**WHAT YOU HAVE TO DO**
The full data must be written out exactly, with every line included.

[AVAILABLE DATA — start]

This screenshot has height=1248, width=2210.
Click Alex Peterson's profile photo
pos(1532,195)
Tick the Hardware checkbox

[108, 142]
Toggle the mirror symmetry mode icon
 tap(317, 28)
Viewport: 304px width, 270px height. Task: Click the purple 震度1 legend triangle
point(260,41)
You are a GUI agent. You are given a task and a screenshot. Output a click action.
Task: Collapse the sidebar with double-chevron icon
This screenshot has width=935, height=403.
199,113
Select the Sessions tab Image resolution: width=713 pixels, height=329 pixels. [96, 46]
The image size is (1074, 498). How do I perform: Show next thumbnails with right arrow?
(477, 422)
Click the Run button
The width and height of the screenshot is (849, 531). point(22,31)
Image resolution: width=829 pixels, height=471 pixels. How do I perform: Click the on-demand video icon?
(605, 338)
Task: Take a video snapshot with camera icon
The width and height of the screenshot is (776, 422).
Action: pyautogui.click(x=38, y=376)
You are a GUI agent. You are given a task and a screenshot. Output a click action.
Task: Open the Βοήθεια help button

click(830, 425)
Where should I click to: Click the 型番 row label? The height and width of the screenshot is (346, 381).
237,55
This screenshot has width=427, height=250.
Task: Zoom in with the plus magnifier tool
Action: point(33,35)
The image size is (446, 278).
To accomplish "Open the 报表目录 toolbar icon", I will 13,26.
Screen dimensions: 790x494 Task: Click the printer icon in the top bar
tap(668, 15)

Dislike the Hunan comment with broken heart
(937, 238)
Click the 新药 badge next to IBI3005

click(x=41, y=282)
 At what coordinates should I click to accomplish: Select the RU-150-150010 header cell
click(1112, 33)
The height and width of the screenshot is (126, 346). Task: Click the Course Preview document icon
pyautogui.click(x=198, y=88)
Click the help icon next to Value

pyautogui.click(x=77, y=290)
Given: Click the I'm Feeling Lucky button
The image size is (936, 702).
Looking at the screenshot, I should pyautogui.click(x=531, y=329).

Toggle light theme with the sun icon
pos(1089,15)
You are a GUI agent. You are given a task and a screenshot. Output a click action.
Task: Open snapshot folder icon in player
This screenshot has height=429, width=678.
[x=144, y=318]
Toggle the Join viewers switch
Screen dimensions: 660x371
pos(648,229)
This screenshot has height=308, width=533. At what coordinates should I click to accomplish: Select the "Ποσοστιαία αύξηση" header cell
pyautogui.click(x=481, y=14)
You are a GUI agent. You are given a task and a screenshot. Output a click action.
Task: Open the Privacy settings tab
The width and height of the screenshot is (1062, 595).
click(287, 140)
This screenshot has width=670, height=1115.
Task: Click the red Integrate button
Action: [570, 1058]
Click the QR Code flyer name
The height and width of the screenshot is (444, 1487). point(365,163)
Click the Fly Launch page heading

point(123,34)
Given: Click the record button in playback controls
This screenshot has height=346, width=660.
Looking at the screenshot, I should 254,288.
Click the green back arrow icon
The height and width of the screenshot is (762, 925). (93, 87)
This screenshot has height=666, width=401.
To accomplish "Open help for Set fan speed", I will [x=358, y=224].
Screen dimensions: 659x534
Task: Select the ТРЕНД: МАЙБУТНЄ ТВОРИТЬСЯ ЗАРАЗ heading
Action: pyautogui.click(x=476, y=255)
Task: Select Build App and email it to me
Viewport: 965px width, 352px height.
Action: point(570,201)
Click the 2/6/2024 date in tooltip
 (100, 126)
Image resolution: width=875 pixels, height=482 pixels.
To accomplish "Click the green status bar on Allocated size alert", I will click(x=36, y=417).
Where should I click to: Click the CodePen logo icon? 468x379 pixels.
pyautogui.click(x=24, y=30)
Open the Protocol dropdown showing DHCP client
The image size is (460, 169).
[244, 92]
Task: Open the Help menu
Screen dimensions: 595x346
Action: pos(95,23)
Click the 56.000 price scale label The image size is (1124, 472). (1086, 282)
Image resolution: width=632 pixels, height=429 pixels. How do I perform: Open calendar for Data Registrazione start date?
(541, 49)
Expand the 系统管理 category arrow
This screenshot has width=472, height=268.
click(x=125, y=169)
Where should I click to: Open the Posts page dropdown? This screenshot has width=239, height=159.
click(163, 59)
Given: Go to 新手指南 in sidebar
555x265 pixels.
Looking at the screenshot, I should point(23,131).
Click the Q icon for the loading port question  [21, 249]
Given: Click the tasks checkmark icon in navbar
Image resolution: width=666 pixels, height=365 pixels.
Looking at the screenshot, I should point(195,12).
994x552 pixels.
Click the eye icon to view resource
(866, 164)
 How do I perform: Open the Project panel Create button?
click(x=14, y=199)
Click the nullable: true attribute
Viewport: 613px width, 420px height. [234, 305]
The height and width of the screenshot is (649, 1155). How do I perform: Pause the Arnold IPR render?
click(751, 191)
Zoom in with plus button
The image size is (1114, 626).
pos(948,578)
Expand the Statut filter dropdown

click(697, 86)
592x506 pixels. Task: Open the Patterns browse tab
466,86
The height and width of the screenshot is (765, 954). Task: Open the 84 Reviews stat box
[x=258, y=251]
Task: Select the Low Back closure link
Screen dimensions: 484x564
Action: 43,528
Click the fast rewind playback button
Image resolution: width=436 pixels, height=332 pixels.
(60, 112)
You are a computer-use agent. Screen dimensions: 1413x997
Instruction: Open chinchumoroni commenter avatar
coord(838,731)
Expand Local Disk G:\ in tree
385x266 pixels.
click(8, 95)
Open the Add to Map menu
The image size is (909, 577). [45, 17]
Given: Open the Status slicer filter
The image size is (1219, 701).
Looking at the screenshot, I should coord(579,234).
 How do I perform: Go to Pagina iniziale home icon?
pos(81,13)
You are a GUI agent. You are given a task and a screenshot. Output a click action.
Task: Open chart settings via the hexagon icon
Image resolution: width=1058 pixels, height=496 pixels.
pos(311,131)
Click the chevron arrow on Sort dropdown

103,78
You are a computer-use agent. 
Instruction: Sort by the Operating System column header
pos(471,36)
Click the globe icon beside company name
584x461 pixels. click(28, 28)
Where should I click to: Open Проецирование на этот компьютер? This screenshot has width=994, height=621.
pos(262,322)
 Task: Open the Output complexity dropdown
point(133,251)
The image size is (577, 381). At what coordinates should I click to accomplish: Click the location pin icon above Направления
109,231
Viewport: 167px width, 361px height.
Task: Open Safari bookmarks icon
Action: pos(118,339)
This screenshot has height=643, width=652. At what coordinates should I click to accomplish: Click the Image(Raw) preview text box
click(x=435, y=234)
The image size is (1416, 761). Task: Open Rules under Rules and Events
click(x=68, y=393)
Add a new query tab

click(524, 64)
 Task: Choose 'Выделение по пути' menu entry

[AVAILABLE DATA — finish]

**RESPONSE TO THE EXERCISE**
This screenshot has height=1248, width=2210.
Click Alex Peterson's profile photo
pos(1532,195)
Tick the Hardware checkbox

[108, 142]
Toggle the mirror symmetry mode icon
 tap(317, 28)
Viewport: 304px width, 270px height. Task: Click the purple 震度1 legend triangle
point(260,41)
You are a GUI agent. You are given a task and a screenshot. Output a click action.
Task: Collapse the sidebar with double-chevron icon
This screenshot has width=935, height=403.
199,113
Select the Sessions tab Image resolution: width=713 pixels, height=329 pixels. [96, 46]
The image size is (1074, 498). How do I perform: Show next thumbnails with right arrow?
(477, 422)
Click the Run button
The width and height of the screenshot is (849, 531). point(22,31)
Image resolution: width=829 pixels, height=471 pixels. How do I perform: Click the on-demand video icon?
(605, 338)
Task: Take a video snapshot with camera icon
The width and height of the screenshot is (776, 422).
Action: pyautogui.click(x=38, y=376)
You are a GUI agent. You are given a task and a screenshot. Output a click action.
Task: Open the Βοήθεια help button

click(830, 425)
Where should I click to: Click the 型番 row label? The height and width of the screenshot is (346, 381).
237,55
This screenshot has width=427, height=250.
Task: Zoom in with the plus magnifier tool
Action: point(33,35)
The image size is (446, 278).
To accomplish "Open the 报表目录 toolbar icon", I will 13,26.
Screen dimensions: 790x494 Task: Click the printer icon in the top bar
tap(668, 15)

Dislike the Hunan comment with broken heart
(937, 238)
Click the 新药 badge next to IBI3005

click(x=41, y=282)
 At what coordinates should I click to accomplish: Select the RU-150-150010 header cell
click(1112, 33)
The height and width of the screenshot is (126, 346). Task: Click the Course Preview document icon
pyautogui.click(x=198, y=88)
Click the help icon next to Value

pyautogui.click(x=77, y=290)
Given: Click the I'm Feeling Lucky button
The image size is (936, 702).
Looking at the screenshot, I should pyautogui.click(x=531, y=329).

Toggle light theme with the sun icon
pos(1089,15)
You are a GUI agent. You are given a task and a screenshot. Output a click action.
Task: Open snapshot folder icon in player
This screenshot has height=429, width=678.
[x=144, y=318]
Toggle the Join viewers switch
Screen dimensions: 660x371
pos(648,229)
This screenshot has height=308, width=533. At what coordinates should I click to accomplish: Select the "Ποσοστιαία αύξηση" header cell
pyautogui.click(x=481, y=14)
You are a GUI agent. You are given a task and a screenshot. Output a click action.
Task: Open the Privacy settings tab
The width and height of the screenshot is (1062, 595).
click(287, 140)
This screenshot has width=670, height=1115.
Task: Click the red Integrate button
Action: [570, 1058]
Click the QR Code flyer name
The height and width of the screenshot is (444, 1487). point(365,163)
Click the Fly Launch page heading

point(123,34)
Given: Click the record button in playback controls
This screenshot has height=346, width=660.
Looking at the screenshot, I should 254,288.
Click the green back arrow icon
The height and width of the screenshot is (762, 925). (93, 87)
This screenshot has height=666, width=401.
To accomplish "Open help for Set fan speed", I will [x=358, y=224].
Screen dimensions: 659x534
Task: Select the ТРЕНД: МАЙБУТНЄ ТВОРИТЬСЯ ЗАРАЗ heading
Action: pyautogui.click(x=476, y=255)
Task: Select Build App and email it to me
Viewport: 965px width, 352px height.
Action: point(570,201)
Click the 2/6/2024 date in tooltip
 (100, 126)
Image resolution: width=875 pixels, height=482 pixels.
To accomplish "Click the green status bar on Allocated size alert", I will click(x=36, y=417).
Where should I click to: Click the CodePen logo icon? 468x379 pixels.
pyautogui.click(x=24, y=30)
Open the Protocol dropdown showing DHCP client
The image size is (460, 169).
[244, 92]
Task: Open the Help menu
Screen dimensions: 595x346
Action: pos(95,23)
Click the 56.000 price scale label The image size is (1124, 472). (1086, 282)
Image resolution: width=632 pixels, height=429 pixels. How do I perform: Open calendar for Data Registrazione start date?
(541, 49)
Expand the 系统管理 category arrow
This screenshot has width=472, height=268.
click(x=125, y=169)
Where should I click to: Open the Posts page dropdown? This screenshot has width=239, height=159.
click(163, 59)
Given: Go to 新手指南 in sidebar
555x265 pixels.
Looking at the screenshot, I should point(23,131).
Click the Q icon for the loading port question  [21, 249]
Given: Click the tasks checkmark icon in navbar
Image resolution: width=666 pixels, height=365 pixels.
Looking at the screenshot, I should point(195,12).
994x552 pixels.
Click the eye icon to view resource
(866, 164)
 How do I perform: Open the Project panel Create button?
click(x=14, y=199)
Click the nullable: true attribute
Viewport: 613px width, 420px height. [234, 305]
The height and width of the screenshot is (649, 1155). How do I perform: Pause the Arnold IPR render?
click(751, 191)
Zoom in with plus button
The image size is (1114, 626).
pos(948,578)
Expand the Statut filter dropdown

click(697, 86)
592x506 pixels. Task: Open the Patterns browse tab
466,86
The height and width of the screenshot is (765, 954). Task: Open the 84 Reviews stat box
[x=258, y=251]
Task: Select the Low Back closure link
Screen dimensions: 484x564
Action: 43,528
Click the fast rewind playback button
Image resolution: width=436 pixels, height=332 pixels.
(60, 112)
You are a computer-use agent. Screen dimensions: 1413x997
Instruction: Open chinchumoroni commenter avatar
coord(838,731)
Expand Local Disk G:\ in tree
385x266 pixels.
click(8, 95)
Open the Add to Map menu
The image size is (909, 577). [45, 17]
Given: Open the Status slicer filter
The image size is (1219, 701).
Looking at the screenshot, I should coord(579,234).
 How do I perform: Go to Pagina iniziale home icon?
pos(81,13)
You are a GUI agent. You are given a task and a screenshot. Output a click action.
Task: Open chart settings via the hexagon icon
Image resolution: width=1058 pixels, height=496 pixels.
pos(311,131)
Click the chevron arrow on Sort dropdown

103,78
You are a computer-use agent. 
Instruction: Sort by the Operating System column header
pos(471,36)
Click the globe icon beside company name
584x461 pixels. click(28, 28)
Where should I click to: Open Проецирование на этот компьютер? This screenshot has width=994, height=621.
pos(262,322)
 Task: Open the Output complexity dropdown
point(133,251)
The image size is (577, 381). At what coordinates should I click to accomplish: Click the location pin icon above Направления
109,231
Viewport: 167px width, 361px height.
Task: Open Safari bookmarks icon
Action: pos(118,339)
This screenshot has height=643, width=652. At what coordinates should I click to accomplish: Click the Image(Raw) preview text box
click(x=435, y=234)
The image size is (1416, 761). Task: Open Rules under Rules and Events
click(x=68, y=393)
Add a new query tab

click(524, 64)
 Task: Choose 'Выделение по пути' menu entry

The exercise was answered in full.